What is the opposite of theory? Answer: practice. Yes, to some extent this is true, but then again, theory and practice should be treated like the contemporary husband-wife relationship – happily married but always liable to divorce. Abstract theory, in this respect, is like the lone ranger, in search of but unable to find fulfilment. Theory without practice is lonely abstraction, as was sadly demonstrated by some theorists in the 1980s who expressed ‘resolute (and excessive) anti-empiricism’ (Corner 1998: 150) – and who have been forgotten about ever since. Indeed, the key to unlocking the best theories lies in the practical evidence that is brought forward to support them. In short, a good theory is like a good defence in a court of law. There are no fixed rules about the type or scope of evidence that might be required, but evidence provides a bridge between theory and practice. Theory that has no foundation in practice is likely to appear disconnected or contrived. On the other hand, practice disconnected from theory is aimless and uninteresting to media scholars like us. Theoretical evidence may derive from empirical research such as surveys or interviewing, or perhaps from analysis of texts such as a popular song, film or novel, or perhaps from historical documents and accounts, including biographies and autobiographies. The type of evidence used will have a crucial bearing on how a particular theory is constructed, evaluated and – in some cases – tested out. On the whole, a theory backed by wide-ranging evidence from diverse sources will withstand the test of time longer than a theory built on shaky evidence from limited sources.
What is media theory?
We now have some sense of what media are and what theory is. So what is media theory? If we condense the discussion above, media theory can be defined as a systematic way of thinking about means of communication. These might be means of communication used historically, such as light and smoke, or mass means associated with today’s electronic media technologies.

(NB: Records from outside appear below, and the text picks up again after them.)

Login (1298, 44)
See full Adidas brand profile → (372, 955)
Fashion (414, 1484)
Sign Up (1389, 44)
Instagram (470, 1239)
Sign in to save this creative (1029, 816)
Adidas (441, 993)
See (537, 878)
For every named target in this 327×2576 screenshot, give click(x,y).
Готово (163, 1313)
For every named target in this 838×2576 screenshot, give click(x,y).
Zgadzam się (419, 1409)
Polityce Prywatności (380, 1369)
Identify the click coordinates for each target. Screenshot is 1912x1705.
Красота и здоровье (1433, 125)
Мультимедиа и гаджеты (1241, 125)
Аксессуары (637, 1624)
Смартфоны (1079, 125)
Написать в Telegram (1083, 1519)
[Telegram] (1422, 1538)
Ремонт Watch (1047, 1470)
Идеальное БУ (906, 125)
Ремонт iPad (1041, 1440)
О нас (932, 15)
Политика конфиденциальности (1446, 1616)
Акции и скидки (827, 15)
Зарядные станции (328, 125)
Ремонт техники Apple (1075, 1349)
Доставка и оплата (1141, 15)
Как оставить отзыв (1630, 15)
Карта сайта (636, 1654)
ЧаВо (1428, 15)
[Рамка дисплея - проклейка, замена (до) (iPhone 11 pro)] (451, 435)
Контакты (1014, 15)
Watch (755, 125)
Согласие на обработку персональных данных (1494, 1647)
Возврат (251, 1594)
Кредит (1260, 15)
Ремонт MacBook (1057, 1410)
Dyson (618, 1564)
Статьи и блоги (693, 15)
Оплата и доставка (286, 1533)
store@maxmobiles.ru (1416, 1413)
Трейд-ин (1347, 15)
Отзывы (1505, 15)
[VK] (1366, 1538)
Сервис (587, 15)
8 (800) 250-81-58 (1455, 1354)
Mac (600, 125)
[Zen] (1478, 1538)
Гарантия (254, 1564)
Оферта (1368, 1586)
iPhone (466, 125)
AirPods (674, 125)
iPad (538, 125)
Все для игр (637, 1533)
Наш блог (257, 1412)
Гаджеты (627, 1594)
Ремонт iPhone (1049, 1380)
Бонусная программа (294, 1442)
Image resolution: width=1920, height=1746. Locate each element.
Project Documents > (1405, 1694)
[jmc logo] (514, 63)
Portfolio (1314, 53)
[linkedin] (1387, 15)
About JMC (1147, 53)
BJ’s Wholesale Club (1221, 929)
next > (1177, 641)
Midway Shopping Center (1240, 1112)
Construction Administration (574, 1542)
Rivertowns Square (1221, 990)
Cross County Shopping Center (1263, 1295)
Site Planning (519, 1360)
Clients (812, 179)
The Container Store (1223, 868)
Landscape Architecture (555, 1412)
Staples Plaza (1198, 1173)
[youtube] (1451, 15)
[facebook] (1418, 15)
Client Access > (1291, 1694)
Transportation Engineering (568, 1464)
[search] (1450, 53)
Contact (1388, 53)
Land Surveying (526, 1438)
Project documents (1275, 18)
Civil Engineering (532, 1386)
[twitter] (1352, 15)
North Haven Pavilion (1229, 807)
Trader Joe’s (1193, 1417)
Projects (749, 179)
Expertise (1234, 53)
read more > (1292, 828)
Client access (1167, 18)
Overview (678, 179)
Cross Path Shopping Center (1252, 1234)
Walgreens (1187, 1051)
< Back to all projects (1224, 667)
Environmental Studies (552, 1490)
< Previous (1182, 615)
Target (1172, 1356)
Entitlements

An important point about doing media theory is to break free from our everyday experiences, and to think about them at a critical distance, through the different perspectives that we will encounter.
Corner, J. (1998) Studying Media: Problems of Theory and Method (Edinburgh: Edinburgh University Press).
Luhmann, N. (2000) The Reality of the Mass Media (Cambridge: Polity).
Williams, R. (1983) Keywords: A Vocabulary of Culture and Society (London: Flamingo).